Laut Devoto ist darüber hinaus ein solches Treffen in der Kunst der Diplomatie ein fein säuberlich berechnetes Eisbrechen mit sehr dehnbarer Auslegung; entworfen, damit es so viel oder so wenig bedeuten kann, wie der jeweilige Beobachter will. Auf der einen Seite fand die höfliche Begegnung zwischen Papst und Bischof für alle sichtbar an einem öffentlichen Ort statt, welcher von wichtigen Neukirchen-Offiziellen gut besucht wird, so daß die Begegnung als päpstliche Unterstützung verstanden werden konnte für das beim morgendlichen Treffen mit der Kommission Besprochene. Auf der anderen Seite hingegen konnten sowohl Rom als auch die Bruderschaft plausibel abstr eiten, daß die Begegnung eine über den Austausch von Höflichkeiten hinausgehende ernste Bedeutung gehabt habe.

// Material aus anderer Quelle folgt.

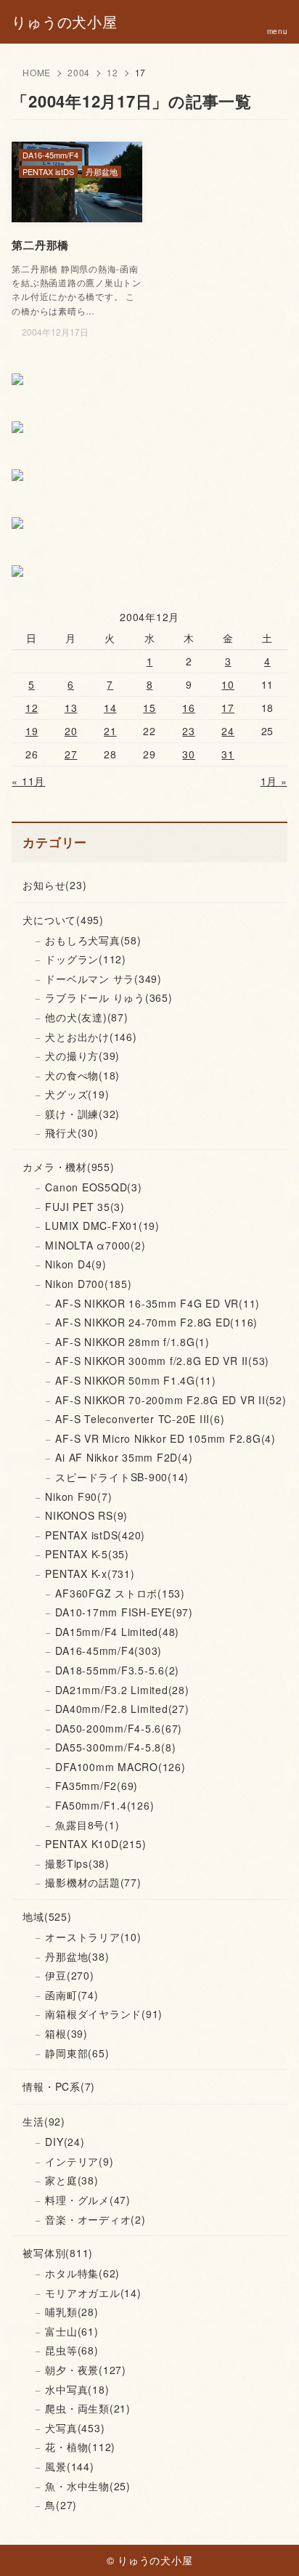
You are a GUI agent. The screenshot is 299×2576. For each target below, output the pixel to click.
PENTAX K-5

Als dann im neuen Jahr die ersten Gerüchte zu zirkulieren begannen, stritt DICI monatelang ab, daß ein Abkommen zwischen Rom und der Bruderschaft ein Thema sei. Erst am 10. Mai 2014 gab DICI dann zu, daß überhaupt ein Treffen zwischen dem Papst und Bischof Fellay stattgefunden hatte, und spielte dieses Ereignis so herunter, daß Devoto dies als sicheres Zeichen für das private Erreichen eines Abkommens deutet. (Das zynische Sprichwort besagt, daß in der modernen Politik etwas erst dann als zutreffend gewertet werden kann, wenn es abgestritten wird.)

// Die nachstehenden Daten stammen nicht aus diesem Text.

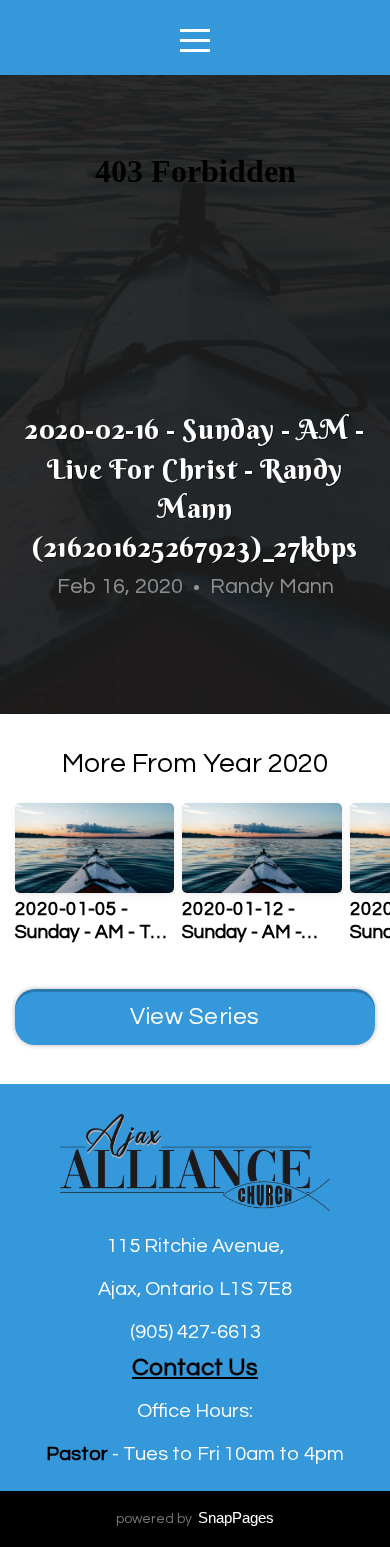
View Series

Das Hauptproblem für den Papst und Bischof Fellay ist nun nicht, wie sie zu einem Abkommen gelangen können – welches beide sowieso wollen –, sondern wie sie ihren jeweils linken bzw. rechten Flügel zur Annahme des Abkommens brin gen können. Dieses Problem wird allerdings für beide Seiten täglich kleiner, weil die Bruderschaft als einst glorreiche Verteidigerin des Glaubens zur unrühmlichen Neubruderschaft wird. Wievele Neukirchen-Bischöfe fürchten denn die Neubruderschaft noch als Gefahr für ihre Neukirche? Und wieviele Bruderschaftspriester sind noch davon überzeugt, daß ein Abkommen mit Rom katastrophal ist, insbesondere, wenn ihnen gesagt wird, daß „sie nichts ändern müssen“? Ein solches Abkommen braucht eigentlich nicht mehr verkündet zu werden, denn in manchen Herzen und Köpfen ist es bereits da.

 

Kyrie eleison.

 

(12. Juli 2014)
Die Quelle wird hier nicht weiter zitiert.